Using then a normal Maximum Likelihood Estimator (MLE) model to estimate the power-law degree distribution's parameters we received values: **constant=x, scale=y**. Plotting the fitted probability density function against the dataset's degree disribution histogram (in log-scale) we are able to see, that the degree distribution indeed follows a power-law distribution, albeit the parameter estimates were a bit off and a mixture model might be better suitable. (derp couldn't get that plot to work)

**picture of the degree distribution with PDF of fitted MLE power-law distribution model** 

## Lesbian and gay users

Looking at the data we found that there were a smallish subset of users which had rated over 50% more of the other gender than their own.
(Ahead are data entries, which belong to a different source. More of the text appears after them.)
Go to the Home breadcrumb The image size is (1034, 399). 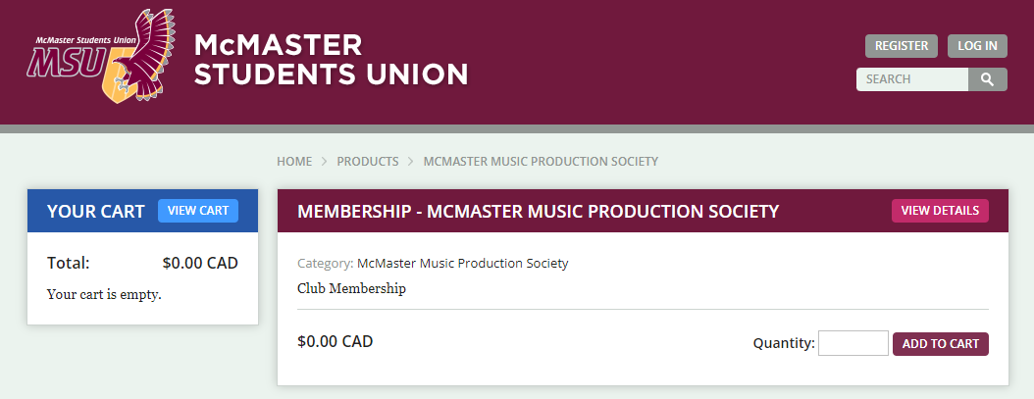tap(294, 162)
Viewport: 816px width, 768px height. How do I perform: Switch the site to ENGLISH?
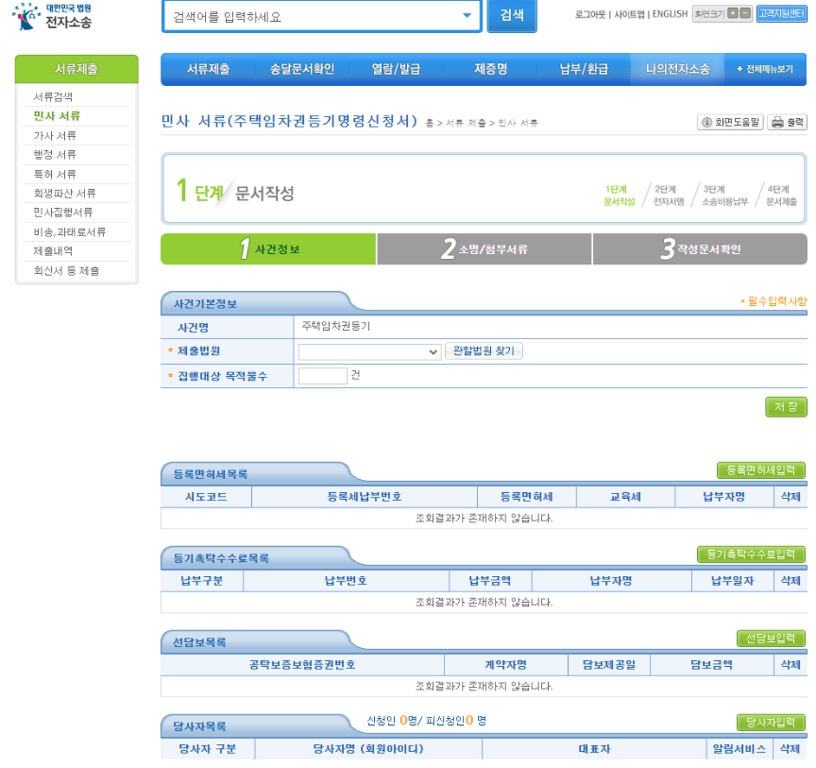[669, 14]
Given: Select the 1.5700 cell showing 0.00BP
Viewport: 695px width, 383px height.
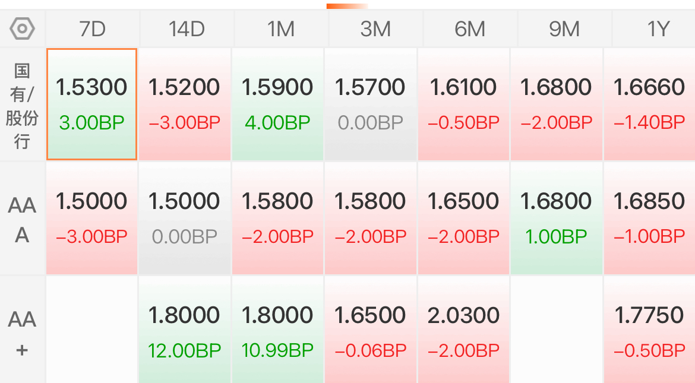Looking at the screenshot, I should [371, 104].
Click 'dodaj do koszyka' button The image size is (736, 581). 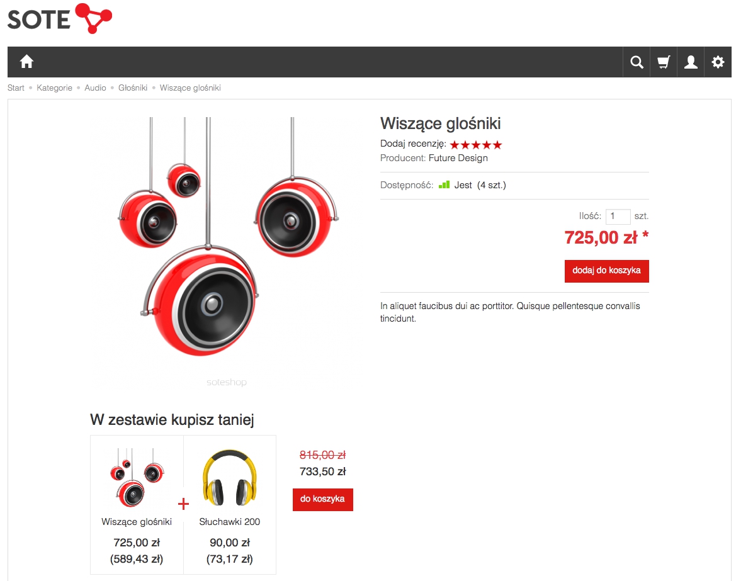[x=606, y=271]
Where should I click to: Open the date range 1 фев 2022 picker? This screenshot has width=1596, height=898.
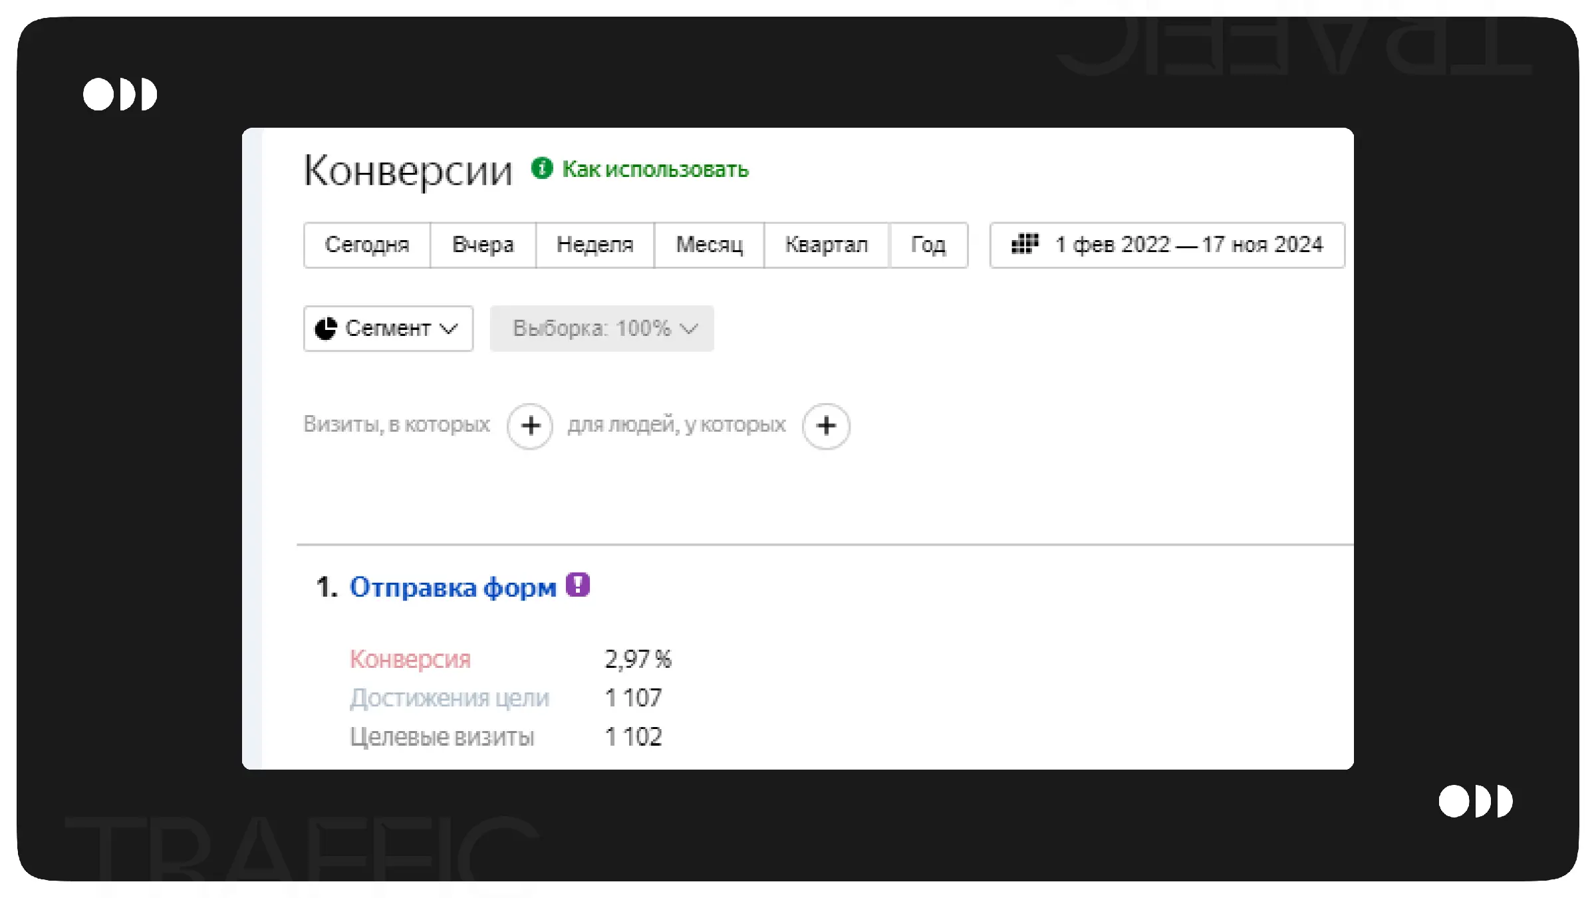tap(1188, 245)
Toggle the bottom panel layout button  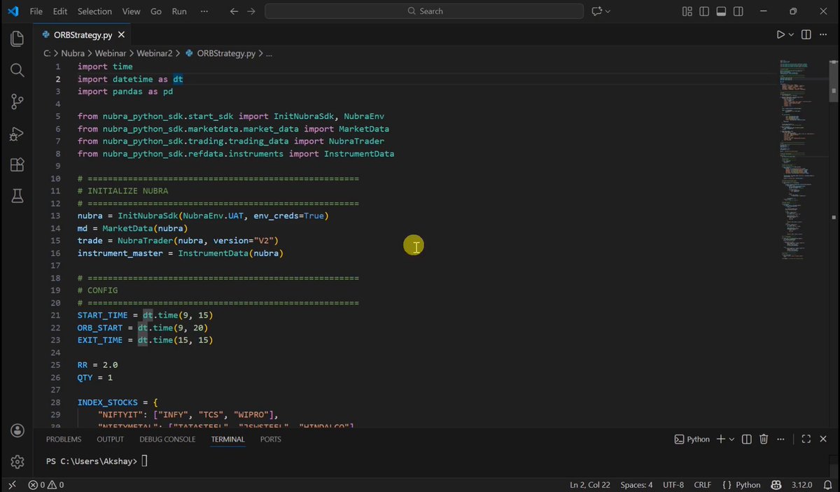(720, 11)
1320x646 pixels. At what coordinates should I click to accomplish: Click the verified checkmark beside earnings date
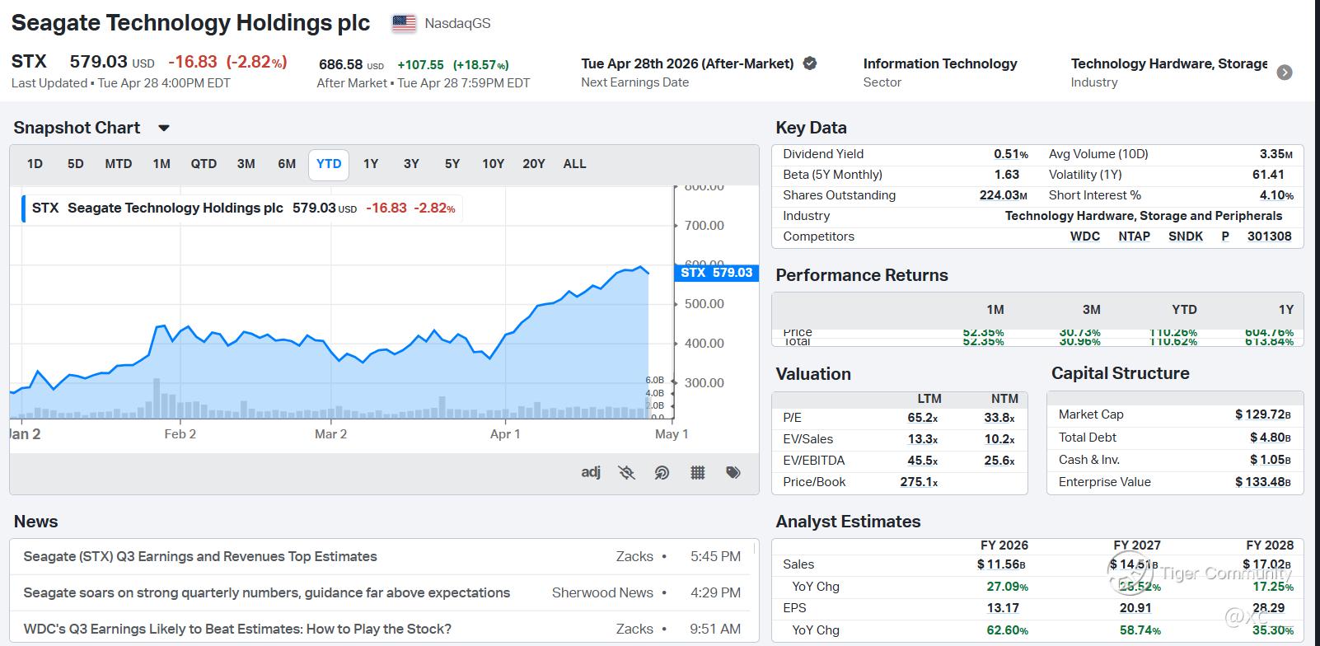810,63
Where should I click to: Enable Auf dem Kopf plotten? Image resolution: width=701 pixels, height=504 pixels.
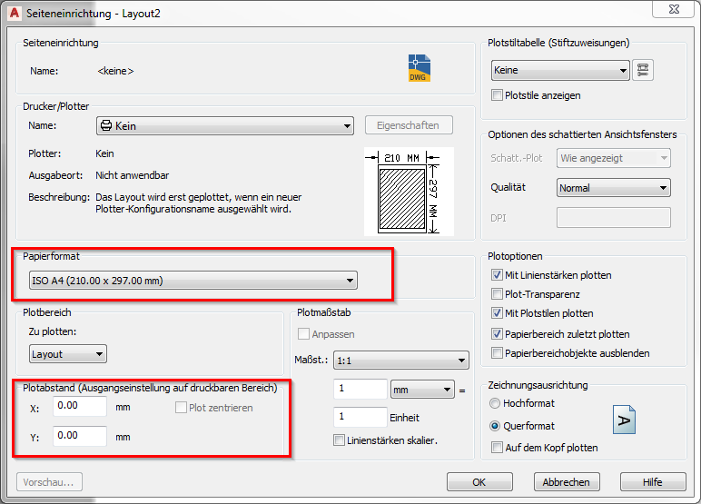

The issue with this method was, that it seems to be quite normal for any user to rate anyone else, so that determining the user's sexuality becomes quite difficult.

But using a threshold of 50% we could subset a quite likely proportion of people that are at least somewhat ambiguous in their sexuality. Then splitting them into two categories, based on their true gender so Male and Female we denote them as "Gay" and "Lesbian" subsets respectively.

For these two groups we found... something.

**pictures**

## Community analysis

A complete community analysis of the users was quite impossible with insufficient resources to run the algorithms with the complete dataset. So we instead used some representative subsets of the data, to visualize some proportions of the network and how they are connected.

## Imports

In [None]:
# imports
import numpy as np
import pandas as pd
import networkx as nx
import matplotlib
import matplotlib.pyplot as plt
import seaborn as sns
import scipy
from scipy.stats import powerlaw
from networkx.algorithms import community
%matplotlib inline

## 1) Data Preprocessing

### Reading Data

In [None]:
# loading files
PATH_RATINGS = "data/ratings.csv"
PATH_GENDER = "data/gender.csv"

ratings = pd.read_csv(PATH_RATINGS, names=['user_id', 'profile_id', 'rating'])
gender = pd.read_csv(PATH_GENDER, names=['user_id', 'gender'])

# merging datasets
df = pd.merge(ratings, gender, how = "left", on = "user_id")
df = pd.merge(df, gender, how = "left", left_on = "profile_id", right_on = "user_id").drop("user_id_y", axis = 1)
df.columns = ["user_id", "rating_profile", "rating_weight", "user_gender", "rating_gender"]
df = df[["user_id", "user_gender", "rating_profile", "rating_gender", "rating_weight"]]

# converting gender
df["user_gender"] = df["user_gender"].astype("category")
df["rating_gender"] = df["rating_gender"].astype("category")
print("user gender vals:", df["user_gender"].unique())
print("rating gender vals:", df["rating_gender"].unique())

display(df.info())
print(df.nunique())
display(df)

In [None]:
# There are 135,359 profiles in the dataset, but there are 168,791 unique ids of rated profiles. 
# There are ratings of accounts that do not exist...
# Dropping that...

max_id = df["user_id"].max()
df = df[df["rating_profile"] <= max_id]

### Aggregating Data

In [None]:
# statistics about INCOMING ratings
group_profile = df.groupby(by = ["rating_profile"])
agg_profile = group_profile.agg({"rating_weight": "mean", "user_id": "nunique"})
agg_profile = agg_profile.reset_index()
agg_profile.columns = ["user_id", "inRating_mean", "inRating_count"]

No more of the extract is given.